O Hospital Santa Paula é um centro de excelência em saúde localizado na zona sul de São Paulo. Pertence à Rede Ímpar, que congrega 7 hospitais nos estados de São Paulo, Rio de Janeiro e Distrito Federal e que se uniu à DASA, líder em medicina diagnóstica no Brasil, com mais de 30 marcas de laboratórios no País e GSC Integradora de Saúde. 

Inaugurado em 1958, tem como foco a alta complexidade, atuando em mais de 30 especialidades médicas, com destaque para Oncologia, Cardiologia, Neurologia e Ortopedia. 

Com uma área de 18 mil metros quadrados, dividida em três edifícios, possui 200 leitos, sendo 50 deles destinados especificamente à Terapia Intensiva. Além disso, dispõe de Centro Cirúrgico com nove 9 salas de cirurgia e dez leitos de recuperação anestésica. Anualmente, realiza 9 mil procedimentos cirúrgicos, 14 mil internações e atende aproximadamente 100 mil pacientes no Pronto Atendimento. Conta com mais de 1,2 mil colaboradores diretos e indiretos e possui em seu corpo clínico 2,4 mil médicos cadastrados. 
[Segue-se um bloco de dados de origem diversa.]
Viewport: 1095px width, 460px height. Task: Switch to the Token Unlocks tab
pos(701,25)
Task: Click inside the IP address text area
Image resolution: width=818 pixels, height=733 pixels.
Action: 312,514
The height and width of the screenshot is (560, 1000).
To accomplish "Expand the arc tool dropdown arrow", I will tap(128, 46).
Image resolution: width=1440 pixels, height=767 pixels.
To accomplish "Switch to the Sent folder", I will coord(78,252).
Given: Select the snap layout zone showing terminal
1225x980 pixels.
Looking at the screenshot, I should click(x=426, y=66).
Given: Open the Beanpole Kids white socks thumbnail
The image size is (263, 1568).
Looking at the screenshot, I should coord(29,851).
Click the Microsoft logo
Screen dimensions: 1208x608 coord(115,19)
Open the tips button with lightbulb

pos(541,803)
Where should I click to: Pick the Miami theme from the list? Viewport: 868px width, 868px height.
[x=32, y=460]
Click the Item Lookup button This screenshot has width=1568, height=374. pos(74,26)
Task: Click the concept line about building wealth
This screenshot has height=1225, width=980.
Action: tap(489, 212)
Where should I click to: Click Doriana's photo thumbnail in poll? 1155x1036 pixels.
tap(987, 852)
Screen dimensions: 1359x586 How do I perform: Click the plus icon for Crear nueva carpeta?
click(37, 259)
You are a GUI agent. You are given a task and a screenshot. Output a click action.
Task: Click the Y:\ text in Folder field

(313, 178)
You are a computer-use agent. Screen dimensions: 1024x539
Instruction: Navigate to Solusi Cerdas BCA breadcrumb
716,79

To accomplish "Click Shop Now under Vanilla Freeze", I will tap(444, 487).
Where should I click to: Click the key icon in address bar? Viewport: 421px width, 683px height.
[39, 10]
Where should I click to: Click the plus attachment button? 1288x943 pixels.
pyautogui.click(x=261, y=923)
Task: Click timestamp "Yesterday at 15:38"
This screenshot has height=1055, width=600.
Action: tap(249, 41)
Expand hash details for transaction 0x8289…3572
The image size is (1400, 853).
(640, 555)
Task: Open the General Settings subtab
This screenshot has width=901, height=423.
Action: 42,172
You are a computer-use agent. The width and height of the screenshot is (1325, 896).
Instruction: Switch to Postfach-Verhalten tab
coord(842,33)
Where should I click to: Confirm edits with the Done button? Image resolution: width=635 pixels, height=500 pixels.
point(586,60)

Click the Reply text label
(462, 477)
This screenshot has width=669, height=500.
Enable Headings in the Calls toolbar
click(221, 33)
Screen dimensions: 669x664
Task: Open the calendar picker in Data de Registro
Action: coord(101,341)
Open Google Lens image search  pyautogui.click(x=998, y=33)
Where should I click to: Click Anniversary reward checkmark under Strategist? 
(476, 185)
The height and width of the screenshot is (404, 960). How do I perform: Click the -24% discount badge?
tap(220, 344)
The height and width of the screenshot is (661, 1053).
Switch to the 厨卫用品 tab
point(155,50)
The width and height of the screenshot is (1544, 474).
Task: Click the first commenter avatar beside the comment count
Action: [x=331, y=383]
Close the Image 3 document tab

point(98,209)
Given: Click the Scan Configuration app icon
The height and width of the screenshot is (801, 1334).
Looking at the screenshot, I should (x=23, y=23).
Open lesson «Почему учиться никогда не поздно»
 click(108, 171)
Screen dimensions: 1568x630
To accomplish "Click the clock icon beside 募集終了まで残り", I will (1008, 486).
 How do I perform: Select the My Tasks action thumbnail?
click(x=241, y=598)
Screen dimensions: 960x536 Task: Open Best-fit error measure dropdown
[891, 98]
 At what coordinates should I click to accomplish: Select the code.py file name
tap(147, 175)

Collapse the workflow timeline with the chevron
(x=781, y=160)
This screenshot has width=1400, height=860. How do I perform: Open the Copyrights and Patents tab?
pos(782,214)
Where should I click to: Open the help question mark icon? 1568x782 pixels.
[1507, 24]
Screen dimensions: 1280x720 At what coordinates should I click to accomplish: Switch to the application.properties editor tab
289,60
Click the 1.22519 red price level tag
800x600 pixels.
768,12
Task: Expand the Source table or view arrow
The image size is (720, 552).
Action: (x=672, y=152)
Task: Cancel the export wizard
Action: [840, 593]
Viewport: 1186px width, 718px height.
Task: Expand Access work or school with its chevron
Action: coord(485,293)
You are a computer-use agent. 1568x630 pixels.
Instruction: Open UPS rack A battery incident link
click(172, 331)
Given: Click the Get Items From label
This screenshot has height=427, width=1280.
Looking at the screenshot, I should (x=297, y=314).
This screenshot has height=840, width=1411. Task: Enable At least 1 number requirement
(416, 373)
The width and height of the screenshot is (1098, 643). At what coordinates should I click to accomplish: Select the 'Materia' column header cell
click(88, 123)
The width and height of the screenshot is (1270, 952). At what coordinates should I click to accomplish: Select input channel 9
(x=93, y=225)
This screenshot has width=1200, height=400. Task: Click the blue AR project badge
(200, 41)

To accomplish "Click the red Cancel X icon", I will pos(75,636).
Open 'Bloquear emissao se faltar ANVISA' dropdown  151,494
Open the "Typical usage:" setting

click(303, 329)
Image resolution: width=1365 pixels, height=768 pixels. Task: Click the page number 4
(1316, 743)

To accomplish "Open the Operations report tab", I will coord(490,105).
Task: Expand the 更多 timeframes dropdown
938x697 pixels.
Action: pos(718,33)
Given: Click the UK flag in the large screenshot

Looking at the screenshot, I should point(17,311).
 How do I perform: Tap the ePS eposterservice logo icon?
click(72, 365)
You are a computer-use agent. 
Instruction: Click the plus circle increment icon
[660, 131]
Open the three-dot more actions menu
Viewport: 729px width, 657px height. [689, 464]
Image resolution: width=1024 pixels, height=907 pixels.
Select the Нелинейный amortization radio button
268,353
Em 2012 conquistou a certificação Joint Commission International (JCI) e em 2014 conquistou certificação JCI para tratamento de AVC. Em 2018, obteve o Selo Pleno do Hospital Amigo do Idoso, da Secretaria de Estado da Saúde de São Paulo. Naquele mesmo ano, recebeu a Certificação Internacional da Healthcare Information and Management Systems Society (HIMSS) estágio 7 (grau máximo), uma das associações internacionais de maior prestígio mundial no setor de saúde. A instituição foi a primeira de São Paulo a conquistar o nível máximo da EMRAM – Electronic Medical Record Adoption Model -, se consolidando como hospital totalmente digital (paperless).